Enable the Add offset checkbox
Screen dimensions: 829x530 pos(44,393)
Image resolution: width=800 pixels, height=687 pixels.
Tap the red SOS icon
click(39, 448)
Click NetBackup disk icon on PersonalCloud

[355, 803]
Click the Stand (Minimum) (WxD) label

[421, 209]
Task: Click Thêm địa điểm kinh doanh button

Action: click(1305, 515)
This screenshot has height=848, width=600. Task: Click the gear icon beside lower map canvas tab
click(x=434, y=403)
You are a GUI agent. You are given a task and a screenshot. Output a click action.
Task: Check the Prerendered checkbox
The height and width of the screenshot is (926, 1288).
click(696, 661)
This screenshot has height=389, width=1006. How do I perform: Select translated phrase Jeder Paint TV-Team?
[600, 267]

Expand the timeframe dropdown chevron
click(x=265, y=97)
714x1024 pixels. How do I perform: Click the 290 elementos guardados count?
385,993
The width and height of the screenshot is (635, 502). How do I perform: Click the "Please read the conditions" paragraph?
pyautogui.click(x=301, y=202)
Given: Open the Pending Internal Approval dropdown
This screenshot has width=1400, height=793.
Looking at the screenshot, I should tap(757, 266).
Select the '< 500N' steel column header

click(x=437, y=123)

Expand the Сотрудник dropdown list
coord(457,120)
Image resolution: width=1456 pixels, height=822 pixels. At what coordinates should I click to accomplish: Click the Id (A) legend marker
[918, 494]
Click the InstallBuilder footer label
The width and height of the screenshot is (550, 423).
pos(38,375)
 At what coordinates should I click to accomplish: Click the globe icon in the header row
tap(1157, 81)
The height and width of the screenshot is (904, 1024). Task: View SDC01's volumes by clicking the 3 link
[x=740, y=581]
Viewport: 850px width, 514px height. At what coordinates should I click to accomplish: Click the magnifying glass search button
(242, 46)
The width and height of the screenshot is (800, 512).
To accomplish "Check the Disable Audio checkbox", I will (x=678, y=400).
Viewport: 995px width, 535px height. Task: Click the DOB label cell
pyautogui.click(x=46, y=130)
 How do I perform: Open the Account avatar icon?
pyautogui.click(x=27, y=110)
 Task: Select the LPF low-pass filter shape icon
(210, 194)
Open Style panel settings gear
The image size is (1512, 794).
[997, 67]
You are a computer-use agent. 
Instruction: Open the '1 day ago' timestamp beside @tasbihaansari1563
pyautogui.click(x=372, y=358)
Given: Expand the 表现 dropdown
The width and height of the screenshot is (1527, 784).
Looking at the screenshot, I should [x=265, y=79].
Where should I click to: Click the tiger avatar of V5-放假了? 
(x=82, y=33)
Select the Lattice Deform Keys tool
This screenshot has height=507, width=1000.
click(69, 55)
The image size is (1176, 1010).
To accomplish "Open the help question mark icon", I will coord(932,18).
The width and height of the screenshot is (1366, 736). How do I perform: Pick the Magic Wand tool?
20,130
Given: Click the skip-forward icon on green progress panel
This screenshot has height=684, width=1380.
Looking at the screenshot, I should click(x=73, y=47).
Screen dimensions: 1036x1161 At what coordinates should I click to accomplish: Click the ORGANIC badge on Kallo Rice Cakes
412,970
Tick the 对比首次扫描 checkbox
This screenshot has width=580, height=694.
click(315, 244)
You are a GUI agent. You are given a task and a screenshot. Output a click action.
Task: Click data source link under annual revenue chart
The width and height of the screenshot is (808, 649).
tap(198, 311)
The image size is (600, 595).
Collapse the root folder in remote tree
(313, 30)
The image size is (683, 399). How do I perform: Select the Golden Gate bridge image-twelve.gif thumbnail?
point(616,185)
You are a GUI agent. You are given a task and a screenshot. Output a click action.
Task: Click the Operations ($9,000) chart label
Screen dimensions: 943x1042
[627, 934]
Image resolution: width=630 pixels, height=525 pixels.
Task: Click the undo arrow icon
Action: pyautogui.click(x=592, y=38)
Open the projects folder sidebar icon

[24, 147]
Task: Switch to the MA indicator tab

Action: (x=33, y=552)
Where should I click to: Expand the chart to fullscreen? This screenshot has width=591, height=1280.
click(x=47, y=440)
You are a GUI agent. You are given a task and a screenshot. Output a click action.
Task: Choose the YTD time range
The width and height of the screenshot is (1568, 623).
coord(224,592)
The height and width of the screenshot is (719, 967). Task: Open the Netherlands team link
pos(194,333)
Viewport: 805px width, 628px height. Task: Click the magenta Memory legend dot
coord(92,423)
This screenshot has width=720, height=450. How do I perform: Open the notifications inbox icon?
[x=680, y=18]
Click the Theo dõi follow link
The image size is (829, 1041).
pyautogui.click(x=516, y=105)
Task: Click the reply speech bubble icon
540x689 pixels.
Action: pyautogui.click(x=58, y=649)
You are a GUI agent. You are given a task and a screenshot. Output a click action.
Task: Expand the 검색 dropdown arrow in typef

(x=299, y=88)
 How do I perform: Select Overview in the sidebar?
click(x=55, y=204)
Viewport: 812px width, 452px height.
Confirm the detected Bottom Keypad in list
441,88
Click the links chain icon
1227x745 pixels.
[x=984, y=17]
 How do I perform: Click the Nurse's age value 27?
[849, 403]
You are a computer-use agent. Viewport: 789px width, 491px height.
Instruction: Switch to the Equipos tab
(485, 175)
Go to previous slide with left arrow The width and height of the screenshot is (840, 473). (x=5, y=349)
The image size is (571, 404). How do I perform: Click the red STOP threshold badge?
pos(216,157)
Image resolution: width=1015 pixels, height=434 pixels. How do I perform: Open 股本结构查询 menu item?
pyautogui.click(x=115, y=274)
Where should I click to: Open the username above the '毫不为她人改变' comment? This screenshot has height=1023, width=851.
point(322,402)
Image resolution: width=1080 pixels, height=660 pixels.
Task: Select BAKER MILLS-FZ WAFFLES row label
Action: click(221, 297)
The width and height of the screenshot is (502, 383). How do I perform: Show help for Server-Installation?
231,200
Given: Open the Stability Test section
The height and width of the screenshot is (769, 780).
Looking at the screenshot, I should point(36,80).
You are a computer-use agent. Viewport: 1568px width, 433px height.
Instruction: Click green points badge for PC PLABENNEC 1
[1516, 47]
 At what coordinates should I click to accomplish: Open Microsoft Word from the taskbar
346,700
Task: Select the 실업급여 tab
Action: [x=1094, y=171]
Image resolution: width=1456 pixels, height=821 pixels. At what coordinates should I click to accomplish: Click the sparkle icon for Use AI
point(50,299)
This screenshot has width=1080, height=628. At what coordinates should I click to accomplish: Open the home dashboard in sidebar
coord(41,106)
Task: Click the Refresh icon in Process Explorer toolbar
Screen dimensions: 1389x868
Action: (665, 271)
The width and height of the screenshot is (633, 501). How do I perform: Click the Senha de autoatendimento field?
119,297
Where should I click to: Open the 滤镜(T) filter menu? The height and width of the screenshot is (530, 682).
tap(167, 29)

########

Report every line of the records that contains the word "will".

-- Result of the task --
To accomplish "Check the Disable Audio checkbox", I will (x=678, y=400).
To accomplish "Open the help question mark icon", I will coord(932,18).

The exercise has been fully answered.